Later my doula and I laughed about the fact that there had been no time for the nurses to check my dilation, hook me up to the IV or the fetal heart monitor. My doctor said that he left some rubber in the parking lot trying to get to my birth in time. He didn't actually deliver my baby, but witnessed one of the nurses do it. Afterwards, he gave me a few stitches, which made me cry. I HATE the freezing part. It is such a sharp, yucky pain. I would give birth over having to get stitches any day. Thankfully my stitches have not bothered me in the slightest and are now almost all gone. I stayed at the hospital for 24 hours, primarily because my doctor wanted to make sure that Claire didn't have jaundice and because we live so far out of town. The first night was a little rough because I had a catheter and an IV, but around 4am in the morning I convinced the nurses to take them out and then I was able to get some sleep. Over the next day or so I enjoyed having food brought to me, gazing adoringly at my new daughter and learning how to breastfeed again.

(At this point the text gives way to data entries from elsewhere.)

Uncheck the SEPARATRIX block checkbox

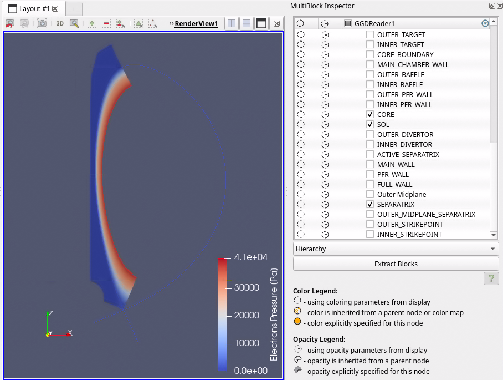click(370, 204)
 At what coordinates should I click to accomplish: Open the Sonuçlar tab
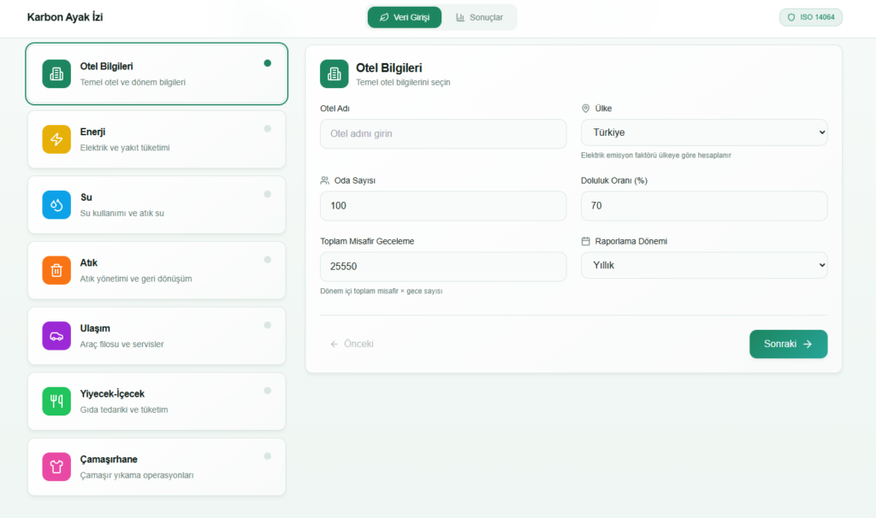(x=479, y=17)
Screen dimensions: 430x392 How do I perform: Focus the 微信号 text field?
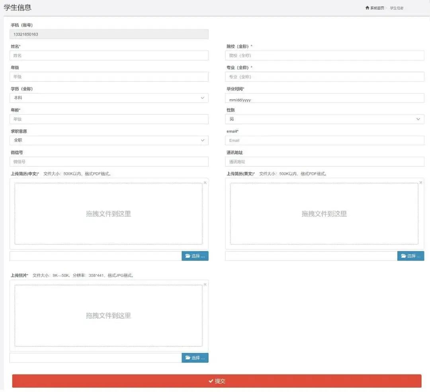coord(109,162)
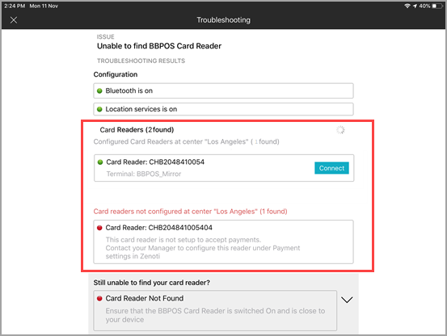The height and width of the screenshot is (336, 447).
Task: Open the Card Reader Not Found panel
Action: (215, 311)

It is really nice to be home now, in my own space, with my family. I feel so much more confident, capable and relaxed this time around. I hardly feel like my life has been altered at all. If anything it feels richer, more fulfilling and fun :0) Claire is sleeping really well and has learned how to nurse much more quickly than Amelia ever did. My dear husband has been incredibly helpful, encouraging and downright wonderful. I can't help but fall in love with him when I see him being an amazing father and husband. Sometimes I almost feel like I am on vacation since I have hardly touched the dishes or done any housecleaning. We have been pulling soup and Sheppard's pie out of the freezer that we made up before Claire was born. I have still experienced emotional highs and lows and some days I feel incredibly weepy. I cry for all sorts of reasons, but primarily because I miss not being able to play with Amelia and meet her needs and I once did. Sometimes I cry because I feel so tired I could collapse standing up, and other times I cry because I am so thankful and blessed that I can hardly contain myself.